13 Reasons Why and Biased Controversy

I watched the first series of 13 Reasons Why and it struck me as being powerful, extremely well written, addressing issues I’ve experienced myself, and issues that you just wouldn’t think would be tackled so openly and forthrightly on television as they were – rape, drugging and rape, and suicide. It presented the issues in an adult and open way, not hiding them behind a veneer of teen drama, or being scared to address the very issues our teenagers are subjected to, just in case they get upset.

With the second series there’s a cry from some to cancel the show completely, just because of one key scene at the end of the series. These calls reek of double standards considering the events of the first series. In fact they seem rather demeaning, perhaps fearful and these days they feel from another time.

I’m watching the second series just now and I’m not quite as invested as I was. It hasn’t grabbed me as well. The character Clay hasn’t evolved any, despite everything he’s learned, and his bumbling, not saying anything, doing nothing when he needs to is a little grating.

I’m also struggling with the concept that Clay can now see and speak to Hannah almost all the time. It doesn’t work for me and breaks the reality of the show that came so powerfully with the first series.

While I’m at it, I’m not really getting the direction of the show now. 13 Reasons Why was thirteen audio tapes, each explaining another part of the story to reveal what’s happened. I thought this second series would be thirteen photographs, each revealing something new between the story we’d already been told.

That’s not happening. It feels like it’s less clever, less forthright, more like other shows before it.

However, I’m still watching and none of this has upset me as much as the furore that came up recently where some people have watched the entire series and hit that ending. By people, I might prefer to say media people.

Now I’m doing a spoiler warning for you. Those that were so incensed by the ending of series two didn’t think about that for me, however I’m warning you now. If you haven’t watched the second series it might be good to look away, watch it, and return.

In the second series the thing that has people so upset is that there’s a rape of a male.

Now I haven’t seen it yet but I do know what happened and what was portrayed so powerfully in the first series. A girl was drugged and then raped, another girl was raped, and a girl committed suicide. All were very real and shown on camera.

I didn’t hear so much furore about the portrayal of those issues. In fact there was positivity for the show. I certainly had positive commentary about the portrayal, the guts of the show, and the way it addressed the issues for parents and children alike without any dumbing down or stepping back.

Now there’s a male rape on screen there are calls to cancel the show.

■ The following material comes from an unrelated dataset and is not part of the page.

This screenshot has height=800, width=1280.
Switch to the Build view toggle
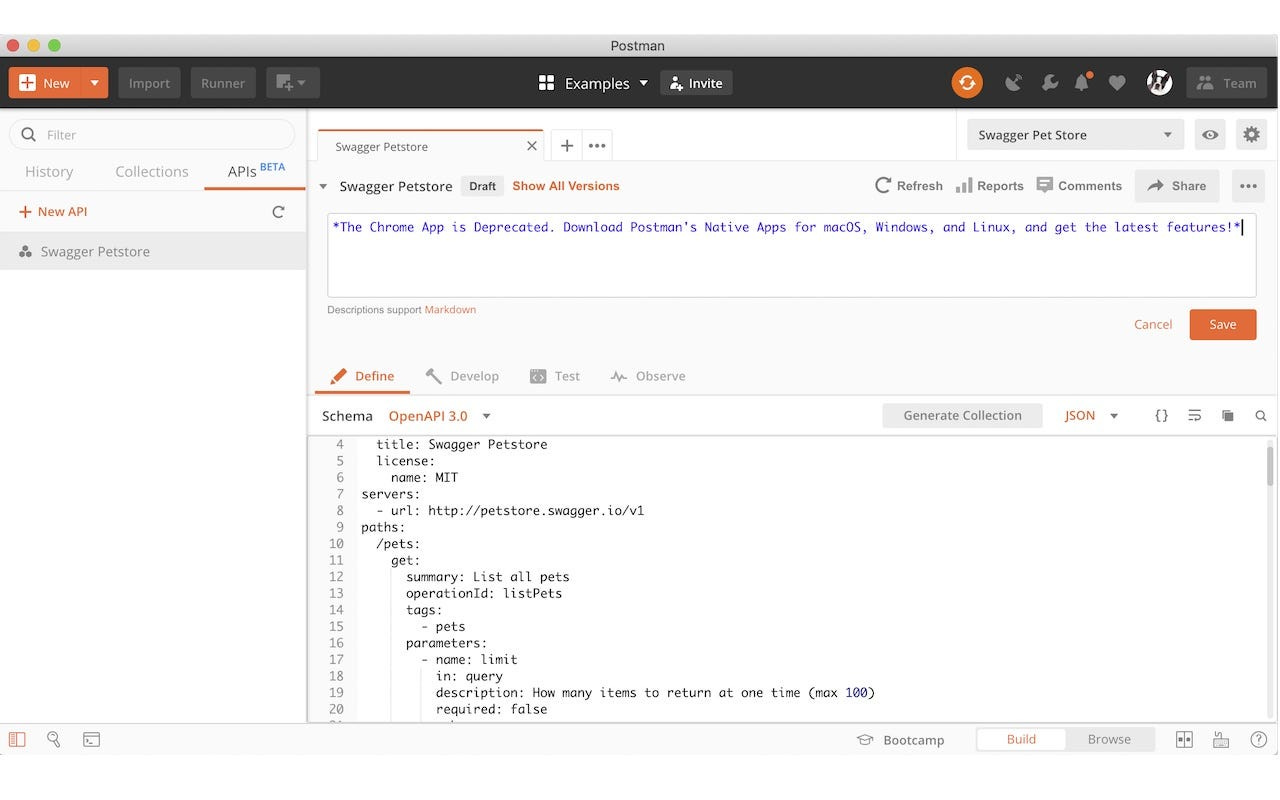pyautogui.click(x=1020, y=739)
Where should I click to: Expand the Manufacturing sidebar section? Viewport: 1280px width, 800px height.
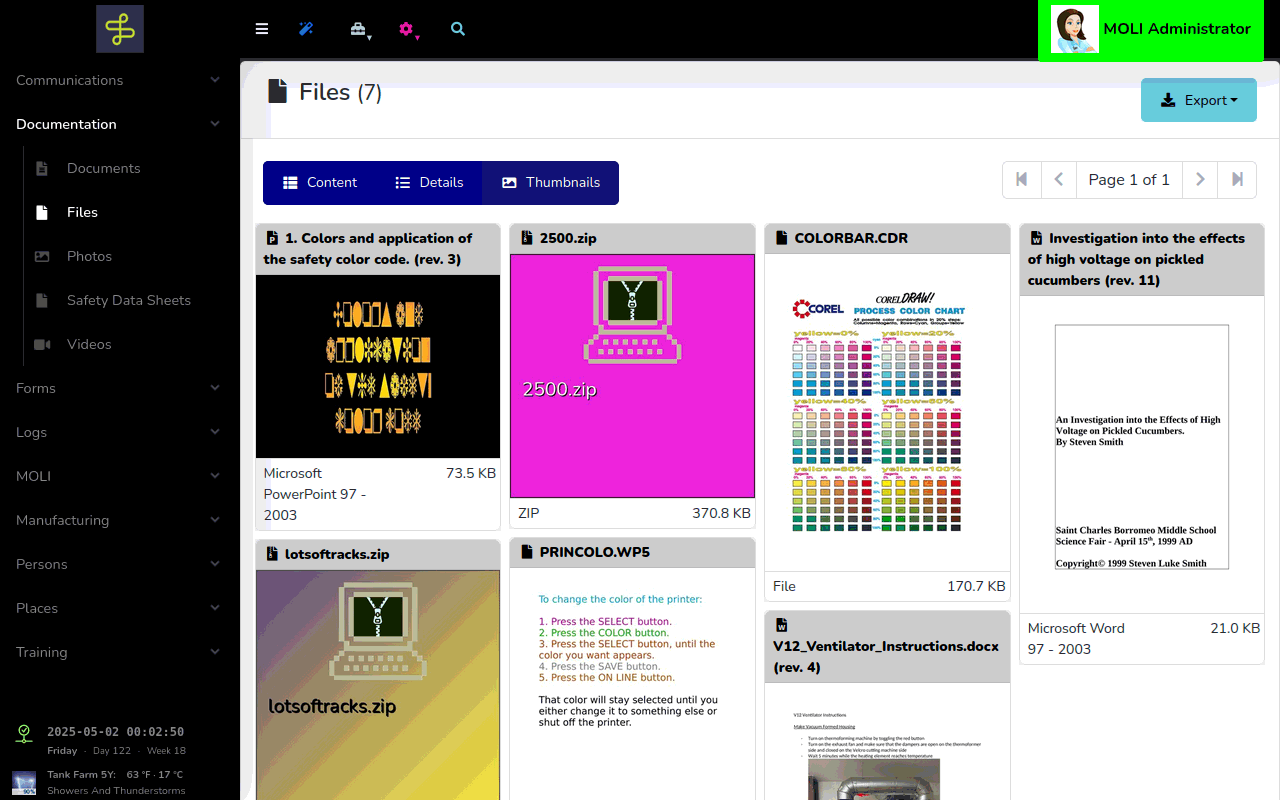[x=119, y=520]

That strikes me as rather odd. As some seriously slipped and double standards. What’s especially surprising is that on British television just now, on free to view television no less, and a major prime-time soap, there’s a storyline of a male rape. Now granted, you don’t see it played out on screen, but the emotional after effects are all there, and there’s quite the focus on that and the lead up to the admission from the character. It’s powerful stuff. So why would a pay per view audience so scared of it when the first series featured two rape scenes of women?

I’ll watch the last episodes and see where it goes, but I can’t believe that the portrayal of a male rape deserves the cancelling of the show anymore than the stories revealed in the first series did.